The BH3-like motif-containing inducer of cell death (BLID) is an intronless gene localized on 11q24.1. Loss of that region has frequently been reported in early-onset breast cancer and is significantly associated with poor prognosis and reduced survival. Downregulation of BLID is associated with younger age, triple-negative phenotype, and reduced disease-free and overall survival of breast cancer patients. In this study, we investigated allelic loss of BLID in breast tumor specimens from 78 women with invasive breast cancer using 2 dinucleotide polymorphic markers closely linked to the BLID gene (no intragenic marker for BLID is available). Seventy-three cases were informative. Overall, loss of heterozygosity (LOH) at the BLID locus was detected in 32% of the informative cases (23/73). However, in patients 40 years old and younger, LOH was detected in 50% of the cases (9/18). Patients aged 40 years and younger were significantly more likely to experience LOH than those aged 41–55 years (p = 0.04). Specifically, the odds of BLID loss for patients aged 40 years and younger were 3.7 times the odds of loss for patients aged 41–55 years (95% CI, 1.1–13). Our findings suggest a tumor suppressor role of the BLID gene in early-onset breast cancer.

Keywords:
BLID gene, Early-onset breast cancer, Loss of heterozygosity

Breast cancer is the most common cancer in women and the second leading cause of cancer death. Lymph node involvement, tumor size, histology, and hormone receptor status are the main prognostic factors used in breast cancer, even though the heterogeneous nature of the disease makes the prediction of recurrence difficult. Although breast cancer risk increases with age, the disease is more aggressive in women 40 years old or younger (early onset). Younger women are faced with a poorer prognosis, worse disease-free survival, higher mortality, and increased risk of recurrence even when controlling for stage, treatment and race [Chung et al., 1996; Sinha et al., 2008; Fredholm et al., 2009; Gnerlich et al., 2009; Sariego, 2010].

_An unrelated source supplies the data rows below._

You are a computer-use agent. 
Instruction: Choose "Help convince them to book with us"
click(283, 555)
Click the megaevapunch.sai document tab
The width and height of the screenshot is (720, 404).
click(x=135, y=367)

The more aggressive clinical picture in early-onset breast cancer as compared to later-onset disease includes larger tumor size, presence of positive lymph nodes, absence of steroid receptors, and high S-phase fraction, suggesting that young age may by itself be an independent factor for a poor outcome. Therefore, it stands to reason that identification of genes involved in the initiation and progression of early-onset breast cancer, correlation between alterations in these genes (e.g. loss of function, amplification) and outcome (e.g. response to therapy, survival) will improve our understanding of the disease and possibly its management in this age group. Loss of heterozygosity (LOH) studies are often used to investigate chromosomal deletions and identify possible regions harboring tumor suppressor genes [Wang et al., 2004; Rothenberg and Settleman, 2010]. LOH studies have shown extensive loss at 11q24–q25 in early-onset breast cancer and a significant association with poor prognosis and reduced survival [Gentile et al., 1999, 2001a, b; Chunder et al., 2004; Climent et al., 2007]. The high frequency of LOH at chromosome 11q24.1–11q25 in early-onset breast cancer and the association of this loss with poor prognosis of breast and ovarian neoplasias suggest that this chromosomal region may harbor putative tumor suppressor gene(s) [Ferti-Passantonopoulou et al., 1991; Gabra et al., 1996; di Iasio et al., 1999; Gentile et al., 1999, 2001a, b; Agrup et al., 2000; Choi et al., 2003; Weber-Mangal et al., 2003; Chunder et al., 2004; Jong et al., 2004; Climent et al., 2007].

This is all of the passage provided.